PAGE.
Eva Mirabal (Eah Ha Wa)

Eva Mirabal (Eah Ha Wa) had the ability to translate everyday events into scenes of warmth and seminaturalistic beauty. She was an unintentional portraitist, achieving character with a few deft lines. In miniature pattern, she was exceedingly skilled. Animals, genre, and the less formal ceremonials were her favorite subjects.

Dorothy Dunn, American Indian Painting (1968)

Born on ancestral land at Taos Pueblo, Eva Mirabal was called, Eah Ha Wa, which means Fast Growing Corn in the Tiwa language. Through visitors to the small village and the interrationships with the different cultures in the Taos community, young Eva learned of a world beyond the Pueblo. Her parents had sat as models for such European-trained artists as the Russian painter Nicolai Fechin and painter and printmaker Joseph Imhof. Their paintings and prints evidently influenced Eva early on. She made her debut as an artist at age 10 when a Chicago art gallery included her work in an exhibition.

In the mid-1930s Eva began studying art at the Santa Fe Indian School. Dorothy Dunn, the director of art education, had opened The Studio School in fall 1932. It was the first institution to emphasize painting studies for Indian students. Trained in art education at the Art Institute of Chicago, Dunn taught the basic fundamentals of painting. She advocated the “Studio Style” of painting, a flat style similar to the “Oriental” works by Japanese printmakers. Dunn drew her inspiration from the early 20th-century San Ildefonso painters as LIKE Julian Martinez and Alfonso Roybal. The way they painted became the style of painting that she advocated. Using gouache (opaque watercolors) or tempera, her students learned to paint flat areas of color outlined or defined by a darker tone. Dunn promoted subject matter derived from her students’ cultural traditions, and encouraged them to utilize designs from the Pueblo murals and pottery painting, Plains hide paintings and rock art of their ancestors.

ITEMS.
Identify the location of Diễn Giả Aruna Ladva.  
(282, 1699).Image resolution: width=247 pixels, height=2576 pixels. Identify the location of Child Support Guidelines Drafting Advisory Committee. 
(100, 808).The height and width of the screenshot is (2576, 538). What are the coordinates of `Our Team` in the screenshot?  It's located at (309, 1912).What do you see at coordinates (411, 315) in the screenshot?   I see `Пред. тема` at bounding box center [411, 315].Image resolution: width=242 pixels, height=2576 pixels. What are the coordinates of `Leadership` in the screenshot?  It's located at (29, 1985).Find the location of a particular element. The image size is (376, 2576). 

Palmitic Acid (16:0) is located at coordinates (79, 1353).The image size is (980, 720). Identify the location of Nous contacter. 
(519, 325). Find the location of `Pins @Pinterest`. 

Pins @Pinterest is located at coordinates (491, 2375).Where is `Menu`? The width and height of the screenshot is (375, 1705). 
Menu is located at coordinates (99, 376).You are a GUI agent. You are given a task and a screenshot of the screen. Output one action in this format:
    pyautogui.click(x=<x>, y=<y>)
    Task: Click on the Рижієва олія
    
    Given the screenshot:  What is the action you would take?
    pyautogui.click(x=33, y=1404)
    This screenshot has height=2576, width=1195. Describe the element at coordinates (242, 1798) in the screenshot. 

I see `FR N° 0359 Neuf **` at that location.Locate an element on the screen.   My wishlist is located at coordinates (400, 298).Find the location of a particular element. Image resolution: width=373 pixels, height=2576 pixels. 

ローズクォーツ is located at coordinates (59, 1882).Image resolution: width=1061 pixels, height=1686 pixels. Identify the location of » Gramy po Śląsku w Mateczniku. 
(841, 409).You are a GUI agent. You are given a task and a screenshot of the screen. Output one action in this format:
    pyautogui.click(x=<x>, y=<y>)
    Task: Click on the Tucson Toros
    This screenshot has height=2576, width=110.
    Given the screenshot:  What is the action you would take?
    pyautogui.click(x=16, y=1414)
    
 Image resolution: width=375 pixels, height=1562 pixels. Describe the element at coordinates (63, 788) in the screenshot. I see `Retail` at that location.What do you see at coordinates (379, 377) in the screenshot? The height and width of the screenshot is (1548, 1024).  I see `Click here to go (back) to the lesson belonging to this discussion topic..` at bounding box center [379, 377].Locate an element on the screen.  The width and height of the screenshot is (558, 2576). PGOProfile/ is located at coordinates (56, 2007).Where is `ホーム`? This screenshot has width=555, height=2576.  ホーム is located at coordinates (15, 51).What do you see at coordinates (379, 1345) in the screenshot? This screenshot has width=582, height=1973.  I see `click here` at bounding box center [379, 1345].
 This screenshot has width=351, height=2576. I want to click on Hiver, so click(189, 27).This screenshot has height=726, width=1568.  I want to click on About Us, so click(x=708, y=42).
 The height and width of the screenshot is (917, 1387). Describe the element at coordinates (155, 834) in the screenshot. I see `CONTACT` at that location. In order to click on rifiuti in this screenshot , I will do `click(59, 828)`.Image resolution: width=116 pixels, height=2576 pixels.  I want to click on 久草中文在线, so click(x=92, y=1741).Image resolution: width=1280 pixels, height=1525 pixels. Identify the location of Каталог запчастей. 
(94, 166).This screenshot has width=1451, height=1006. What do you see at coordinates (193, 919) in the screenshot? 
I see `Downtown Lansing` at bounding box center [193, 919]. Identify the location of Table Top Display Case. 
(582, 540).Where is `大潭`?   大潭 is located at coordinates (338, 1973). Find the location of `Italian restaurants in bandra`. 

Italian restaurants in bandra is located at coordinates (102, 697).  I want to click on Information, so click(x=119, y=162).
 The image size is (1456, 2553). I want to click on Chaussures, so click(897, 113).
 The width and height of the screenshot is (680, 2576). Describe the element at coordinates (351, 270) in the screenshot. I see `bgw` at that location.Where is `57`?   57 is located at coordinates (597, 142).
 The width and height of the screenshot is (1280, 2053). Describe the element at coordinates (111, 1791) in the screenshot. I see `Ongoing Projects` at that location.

TASK TO CARRY OUT.
From the text on Eva Mirabal above:
1. What does the name Eah Ha Wa mean in the Tiwa language?
2. How old was Eva Mirabal when she made her debut as an artist?
3. When did Dorothy Dunn open The Studio School?

COMPLETE RESPONSE.
1. Fast Growing Corn.
2. She was 10.
3. In fall 1932.